Waking the Research Engine: Three Walls, One Experiment
The last post ended with a warm model serving tokens on the node at speed. That felt like the finish line. It was not. A model that answers is not a lab that runs, and the gap between the two turned out to be three walls, one after another, each invisible until the one before it came down.
The thing trying to wake up is ARIA, our autonomous research engine.1ARIA reads the literature, proposes experiments, scores them, and promotes the strongest into real GPU runs. On this project it decides what's worth a metered GPU-hour. It cut its teeth on the desktop DGX Spark; the node is where it gets to run at scale. Its whole job is to read, propose, score, and promote experiments without a human in the loop for each step. None of that happens if it can't think, can't talk to the model, or can't trust its own scores.
Wall one: it had no brain
ARIA thinks by spawning headless Claude Code processes.2The engine shells out to claude -p children to do its reasoning. That means a real Claude Code install, not just an API key, has to exist on the box. The node shipped with none of it. No Node.js, no claude binary.
That part was mechanical: Node, then Claude Code, then the safety hooks. The hooks are the part that takes judgment, not typing. They sit in front of every shell command the agent issues and block the destructive ones, and they block content that shouldn't leave the building. We carried the pattern over from our existing engine and swapped the confidentiality denylist for one specific to this project. An autonomous agent on a shared node without those hooks is not a tool, it's a liability.

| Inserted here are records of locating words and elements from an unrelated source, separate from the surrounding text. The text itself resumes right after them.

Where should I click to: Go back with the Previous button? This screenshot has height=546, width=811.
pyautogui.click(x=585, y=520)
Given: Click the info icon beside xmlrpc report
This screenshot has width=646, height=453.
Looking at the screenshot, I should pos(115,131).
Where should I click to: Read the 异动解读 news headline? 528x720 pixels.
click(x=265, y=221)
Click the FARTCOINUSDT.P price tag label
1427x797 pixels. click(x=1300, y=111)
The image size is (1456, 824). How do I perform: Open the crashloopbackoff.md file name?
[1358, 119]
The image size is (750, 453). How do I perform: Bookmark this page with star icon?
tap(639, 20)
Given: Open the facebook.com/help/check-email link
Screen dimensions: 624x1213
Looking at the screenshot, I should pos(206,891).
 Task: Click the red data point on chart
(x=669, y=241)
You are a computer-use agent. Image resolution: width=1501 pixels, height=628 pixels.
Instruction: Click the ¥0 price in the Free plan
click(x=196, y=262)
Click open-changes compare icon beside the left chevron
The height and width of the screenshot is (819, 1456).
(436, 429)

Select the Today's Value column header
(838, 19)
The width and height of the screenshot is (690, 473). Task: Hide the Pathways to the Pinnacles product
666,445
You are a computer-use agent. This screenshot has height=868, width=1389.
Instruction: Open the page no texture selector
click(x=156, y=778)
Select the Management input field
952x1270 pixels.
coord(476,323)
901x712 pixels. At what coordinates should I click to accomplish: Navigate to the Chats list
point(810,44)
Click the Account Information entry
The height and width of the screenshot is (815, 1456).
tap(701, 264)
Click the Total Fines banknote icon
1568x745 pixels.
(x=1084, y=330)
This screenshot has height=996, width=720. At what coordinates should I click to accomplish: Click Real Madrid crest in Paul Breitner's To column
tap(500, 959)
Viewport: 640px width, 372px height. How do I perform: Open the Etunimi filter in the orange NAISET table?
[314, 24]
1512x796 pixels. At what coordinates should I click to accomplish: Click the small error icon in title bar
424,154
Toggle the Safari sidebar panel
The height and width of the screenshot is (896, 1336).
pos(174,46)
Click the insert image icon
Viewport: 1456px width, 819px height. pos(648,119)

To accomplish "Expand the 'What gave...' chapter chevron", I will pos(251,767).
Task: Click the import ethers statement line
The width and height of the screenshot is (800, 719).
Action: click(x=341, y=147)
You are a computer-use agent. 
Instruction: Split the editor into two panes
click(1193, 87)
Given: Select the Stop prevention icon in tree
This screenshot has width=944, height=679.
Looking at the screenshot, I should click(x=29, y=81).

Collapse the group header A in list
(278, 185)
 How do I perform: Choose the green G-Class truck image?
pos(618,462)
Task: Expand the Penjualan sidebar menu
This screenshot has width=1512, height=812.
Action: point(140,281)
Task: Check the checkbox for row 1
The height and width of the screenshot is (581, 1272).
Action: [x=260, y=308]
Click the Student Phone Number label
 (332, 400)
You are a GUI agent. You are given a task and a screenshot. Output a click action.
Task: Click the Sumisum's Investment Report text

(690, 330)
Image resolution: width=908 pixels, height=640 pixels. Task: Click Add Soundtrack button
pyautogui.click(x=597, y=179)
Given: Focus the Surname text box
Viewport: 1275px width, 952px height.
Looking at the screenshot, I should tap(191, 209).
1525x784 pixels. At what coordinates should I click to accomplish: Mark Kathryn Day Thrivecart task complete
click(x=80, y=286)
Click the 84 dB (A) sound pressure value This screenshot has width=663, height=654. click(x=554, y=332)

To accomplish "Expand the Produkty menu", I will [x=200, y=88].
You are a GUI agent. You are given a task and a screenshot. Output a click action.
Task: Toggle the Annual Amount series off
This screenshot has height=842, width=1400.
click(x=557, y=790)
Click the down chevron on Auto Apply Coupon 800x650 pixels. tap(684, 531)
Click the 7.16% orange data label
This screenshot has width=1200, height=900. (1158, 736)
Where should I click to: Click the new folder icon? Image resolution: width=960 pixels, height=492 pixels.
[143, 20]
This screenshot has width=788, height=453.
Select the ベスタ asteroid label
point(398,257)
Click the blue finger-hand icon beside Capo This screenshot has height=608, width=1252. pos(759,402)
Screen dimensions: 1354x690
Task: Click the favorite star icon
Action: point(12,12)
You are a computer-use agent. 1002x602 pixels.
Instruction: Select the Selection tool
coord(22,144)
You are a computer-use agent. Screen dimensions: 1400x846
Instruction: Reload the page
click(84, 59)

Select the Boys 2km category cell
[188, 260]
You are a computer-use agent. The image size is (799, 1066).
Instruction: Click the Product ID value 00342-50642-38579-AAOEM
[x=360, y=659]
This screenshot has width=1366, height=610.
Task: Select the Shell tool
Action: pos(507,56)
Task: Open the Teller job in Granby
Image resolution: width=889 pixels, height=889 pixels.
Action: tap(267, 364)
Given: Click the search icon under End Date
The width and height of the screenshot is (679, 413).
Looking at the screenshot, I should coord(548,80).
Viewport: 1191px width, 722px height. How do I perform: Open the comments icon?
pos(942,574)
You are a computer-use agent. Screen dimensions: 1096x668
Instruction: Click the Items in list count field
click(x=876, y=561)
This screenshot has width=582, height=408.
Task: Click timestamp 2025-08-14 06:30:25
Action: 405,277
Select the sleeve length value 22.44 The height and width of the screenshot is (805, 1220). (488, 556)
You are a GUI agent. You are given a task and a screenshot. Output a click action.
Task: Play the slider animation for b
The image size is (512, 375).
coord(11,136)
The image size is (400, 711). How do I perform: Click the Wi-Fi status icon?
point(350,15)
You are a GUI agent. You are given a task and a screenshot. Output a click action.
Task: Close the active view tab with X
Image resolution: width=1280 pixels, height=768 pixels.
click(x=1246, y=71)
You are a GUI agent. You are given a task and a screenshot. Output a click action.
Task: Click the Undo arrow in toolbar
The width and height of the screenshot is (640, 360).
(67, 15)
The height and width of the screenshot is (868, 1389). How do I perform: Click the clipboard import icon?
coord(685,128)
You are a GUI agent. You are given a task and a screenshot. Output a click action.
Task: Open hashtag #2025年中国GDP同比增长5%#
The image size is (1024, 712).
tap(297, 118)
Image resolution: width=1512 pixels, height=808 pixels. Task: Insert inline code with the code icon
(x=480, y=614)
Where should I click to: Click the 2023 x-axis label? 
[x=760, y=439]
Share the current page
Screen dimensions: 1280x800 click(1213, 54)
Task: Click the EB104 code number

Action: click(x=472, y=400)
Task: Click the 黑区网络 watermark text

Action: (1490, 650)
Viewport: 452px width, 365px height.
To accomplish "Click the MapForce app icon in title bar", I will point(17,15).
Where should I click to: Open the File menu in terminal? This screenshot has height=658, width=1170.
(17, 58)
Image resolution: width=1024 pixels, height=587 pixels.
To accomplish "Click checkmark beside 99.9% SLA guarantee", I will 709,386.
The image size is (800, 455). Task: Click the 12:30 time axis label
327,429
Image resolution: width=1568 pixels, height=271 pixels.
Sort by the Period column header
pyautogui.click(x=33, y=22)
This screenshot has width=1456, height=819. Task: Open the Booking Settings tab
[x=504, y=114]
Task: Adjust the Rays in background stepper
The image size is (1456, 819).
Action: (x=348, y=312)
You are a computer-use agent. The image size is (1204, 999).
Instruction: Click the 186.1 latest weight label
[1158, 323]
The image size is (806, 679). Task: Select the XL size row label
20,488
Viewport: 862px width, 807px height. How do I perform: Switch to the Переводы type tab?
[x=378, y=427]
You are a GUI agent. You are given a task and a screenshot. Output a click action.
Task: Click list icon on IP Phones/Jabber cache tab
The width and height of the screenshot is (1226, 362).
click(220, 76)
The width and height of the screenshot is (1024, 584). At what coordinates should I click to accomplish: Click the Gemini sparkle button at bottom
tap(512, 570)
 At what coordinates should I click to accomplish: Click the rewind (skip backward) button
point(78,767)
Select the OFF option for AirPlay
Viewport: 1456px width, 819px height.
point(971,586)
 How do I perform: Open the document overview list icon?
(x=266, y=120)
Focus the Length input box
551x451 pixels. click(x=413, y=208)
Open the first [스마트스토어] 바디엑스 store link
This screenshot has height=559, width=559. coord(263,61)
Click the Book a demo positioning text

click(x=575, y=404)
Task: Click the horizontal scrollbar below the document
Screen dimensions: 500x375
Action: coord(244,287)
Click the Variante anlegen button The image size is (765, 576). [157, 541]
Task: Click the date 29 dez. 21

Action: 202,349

Wall two: the gateway bug that only big requests triggered
With a brain installed, every request the agent made to the local gateway came back a server error. And here's where it got strange: a plain hand-written request to the exact same gateway worked fine.
That contradiction is the whole story, and I've put the chase in a side quest above. The short version: the agent's requests carried two dozen tool definitions, the manual test carried none, and a version of the gateway routed tool-laden requests down an experimental path that the serving engine rejected. One config flag forced the normal path and the wall came down.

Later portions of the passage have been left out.